Entre os sonhos, estava a vontade de estudar. Com deficiência visual decorrente do agravamento de um glaucoma congênito, Igor teve que reaprender até mesmo a usar o computador. Ele aprendeu a digitar sem enxergar o teclado, a escrever de novo. E percebeu que ainda tinha muito a dizer. “Ganhei meu primeiro concurso de poesia no Instituto de Cegos. A partir dali, entendi que minha voz podia alcançar outras pessoas”, lembra, emocionado.
Primeiro mestre com deficiência múltipla em Ciência da Informação no Brasil
Igor Girão é bibliotecário da Biblioteca Pública Estadual do Ceará, onde coordena o setor de Leitura e Acessibilidade.
Movido pela vontade de continuar aprendendo e transformar a própria história em ferramenta de transformação social, Igor seguiu firme nos estudos. Após se formar em Biblioteconomia, decidiu encarar mais um desafio: o mestrado.
“Foi uma jornada longa, solitária e desafiadora. Havia pouca ou nenhuma ferramenta de acessibilidade para pesquisa, leitura de artigos, organização de material acadêmico”, relembra.
Pesquisou, escreveu, defendeu sua dissertação e tornou-se o primeiro brasileiro com deficiência múltipla a conquistar o título de mestre em Ciência da Informação.“Enquanto eu aprendia a defender meus pontos de vista e escrever academicamente, também estava me descobrindo de novo como pessoa. Foi um processo duplo: intelectual e existencial”, conta.
Além do trabalho como bibliotecário, Igor é escritor.

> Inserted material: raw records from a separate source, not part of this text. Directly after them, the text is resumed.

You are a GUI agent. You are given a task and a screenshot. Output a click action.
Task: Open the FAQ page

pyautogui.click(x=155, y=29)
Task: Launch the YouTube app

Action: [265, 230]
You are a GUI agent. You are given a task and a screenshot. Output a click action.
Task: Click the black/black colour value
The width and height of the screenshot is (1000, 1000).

Publicou seu primeiro livro, Além do Véu, em 2021. O título ganhou uma nova edição no ano seguinte e chegou a figurar entre os mais baixados da Amazon em seu nicho. A versão em audiobook está disponível gratuitamente no Spotify, um gesto que reflete seu compromisso com a acessibilidade digital.
Igor fala com serenidade sobre as marcas que a deficiência deixou, mas também com firmeza sobre o quanto ainda é preciso avançar no combate ao capacitismo. “A gente não pode esquecer que em cima dessa cadeira também bate um coração. E escrever é, muitas vezes, a forma mais potente de dizer: eu estou aqui”, conta.
O HGF possibilitou que ele estivesse aqui, que pudesse reconstruir sua vida, redescobrir seus talentos e continuar a inspirar tantas outras pessoas com sua história. “Ir ao HGF foi, sim, um divisor de águas. E não só porque salvaram minha vida. Mas porque, ali, eu descobri que ainda havia muito de mim para ser vivido”, finaliza.